> _YOUR TASK_: Copy each line below exactly and leave the pictures out.

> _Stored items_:
++++++++++

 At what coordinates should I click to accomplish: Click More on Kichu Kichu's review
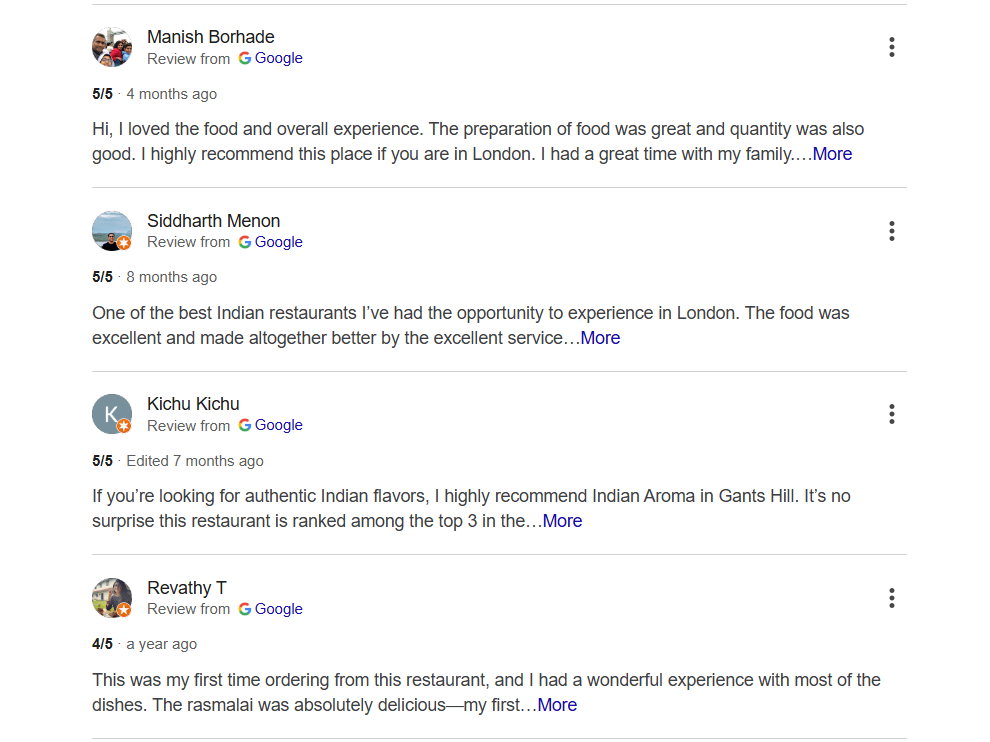point(562,520)
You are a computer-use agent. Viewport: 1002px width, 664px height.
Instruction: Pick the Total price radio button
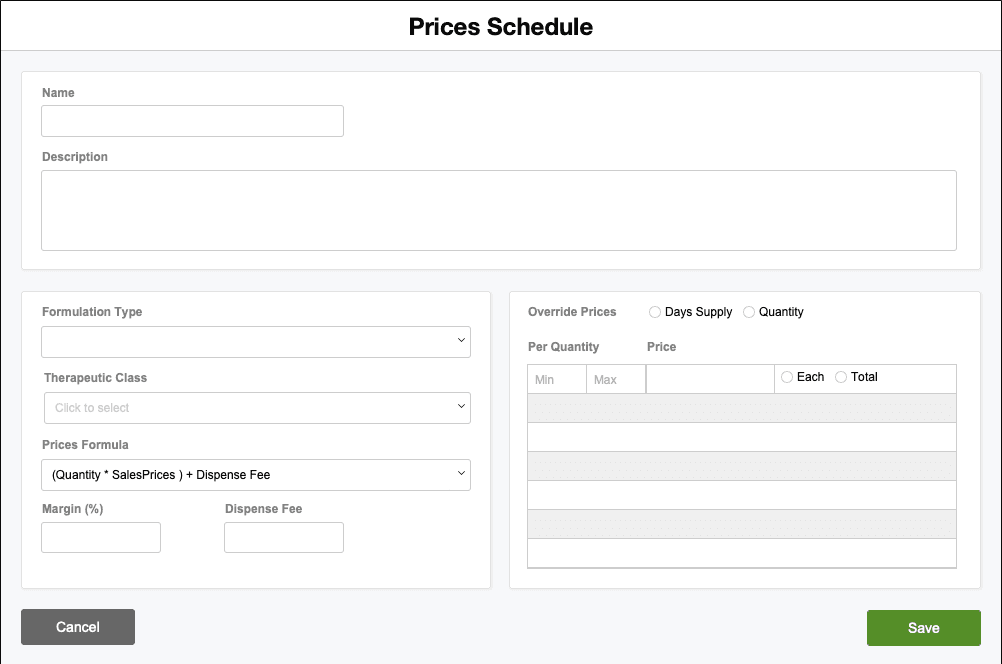click(841, 377)
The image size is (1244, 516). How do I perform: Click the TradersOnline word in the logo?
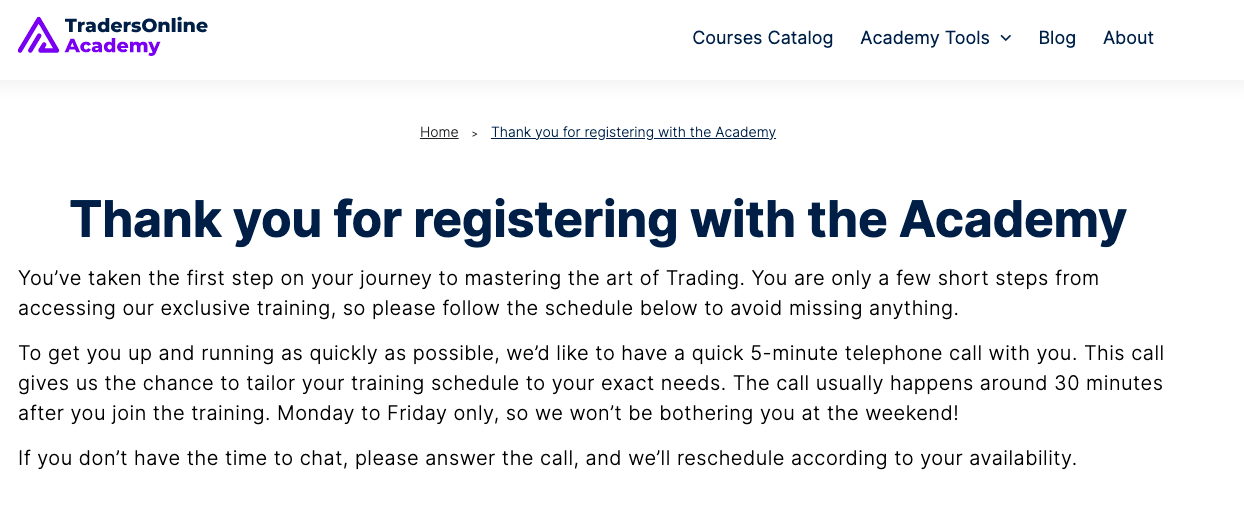pos(136,26)
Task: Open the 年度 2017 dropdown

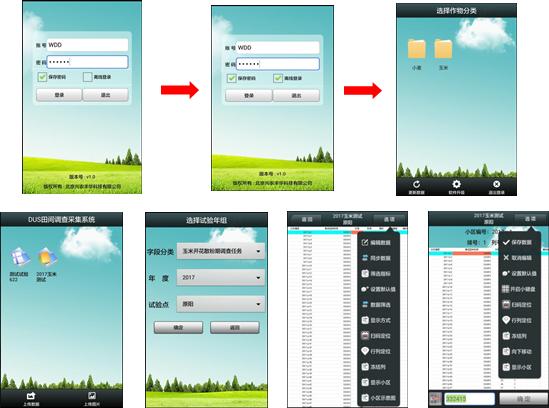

++++++++++

> _TASK RESULT_:
 At what coordinates should I click to accomplish: Click More on Kichu Kichu's review
point(562,520)
You are a computer-use agent. Viewport: 1002px width, 664px height.
Instruction: Pick the Total price radio button
click(841, 377)
The image size is (1244, 516). How do I perform: Click the TradersOnline word in the logo?
pos(136,26)
Task: Open the 年度 2017 dropdown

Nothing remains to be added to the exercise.